So, that was Nintendo World Cup. Never to become as emblematic as Gazza crying, World In Motion or Sophie Aldred dressed as a footballer on Children's BBC game show Knock Knock, but in its own way redolent both of its time and of things to come. Primarly through bearing next to no resemblance to actual football in any way, shape or form. Of course, the other thing about the NES that absolutely everyone was in agreement on was how truly appalling McDonaldland was. But it's kinder not to remind people about that.

Ten Things I Hate About Who

Way back when Doctor Who still looked as though it was never likely to find its way back on to the small screen, I had the genius idea - thanks to a certain film that's a lot better than the average Doctor Who fan would doubtless presume it to be - for an article entitled Ten Things I Hate About Who. This, as you've probably already worked out, would have taken the form of a tongue-in-cheek yet still mildly vitriolic look at a list of things about the show, its fans, and the ephemera surrounding both of them that either bored, annoyed or just plain puzzled me. However, at that stage it really was difficult to find anything 'new' to say about 'old' Doctor Who, unless you were a dedicated researcher with access to previously unknown BBC Soup Machine records, and as the list involved little more than a handful of already well-worn personal obsessions the idea was put quietly to one side.

Then, of course, Doctor Who came back, and suddenly there was a whole new set of bugbears to add to the list. So I duly wrote it, and sent it to a prominent fanzine editor who I'd kept on writing Who-related things for during the 'wilderness years'. And he sent it back to me, explaining that - and this was quite understandable at the time - in the throes of the post-relaunch excitement he wasn't sure that the tone of the piece really fitted with the direction he was trying to take. So I tried a few more fanzines and websites. And still the rejections came back, invariably with polite comments along the lines of "um... erm... hmmm... well it's not quite right for this publication's audience if you see what I mean, nice though the abbatoir is etc etc". Believing it both to be quite good and not quite as frothing-at-the-mouth negative as everyone else appeared to think, I did keep hawking it around every so often, and indeed it made the shortlist for my book Well At Least It's Free, only edged out at the last minute by an overwhelming volume of other and much better Doctor Who-related stuff.

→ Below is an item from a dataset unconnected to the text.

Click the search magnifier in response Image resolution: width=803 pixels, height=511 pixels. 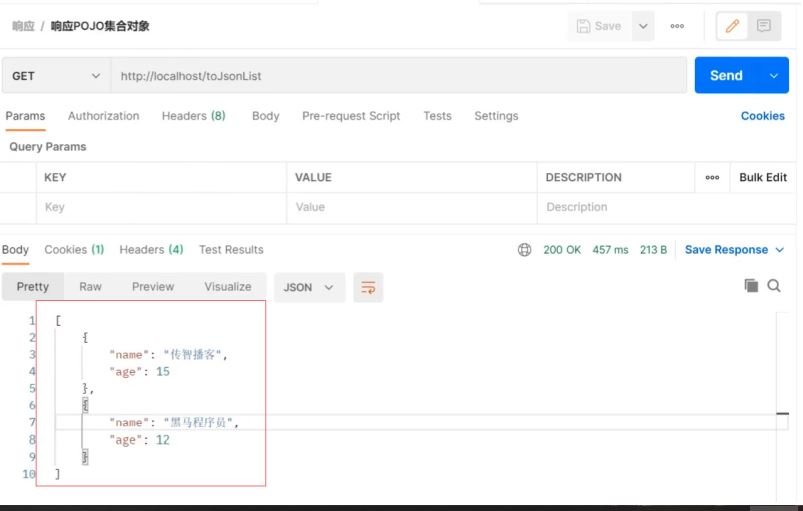774,286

Anyway, here - with only slight modifications to bits that are no longer relevant or even in some cases comprehensible - is that contentious Too Hot For TV article in full...


...Ten Things I Hate About Who!

He's back... and it's about time. Again. Yes, Doctor Who is back at the top, with plaudits aplenty and viewing figures that leave Celebrity Goat-Defrauding On Ice languishing in the doldrums, and everything is how it should be. The new series has critics raving and is depleting stock at awards ceremonies left, right and centre. The sun is shining, the birds are singing, The Ghosts Of N-Space is number one in the Hit Parade, and even scowling curmudgeons can at least join in the jubilations via The Unquiet Dead. Things genuinely haven't been this good since Sylvester McCoy appeared on But First... This to talk about writing letters to a rock.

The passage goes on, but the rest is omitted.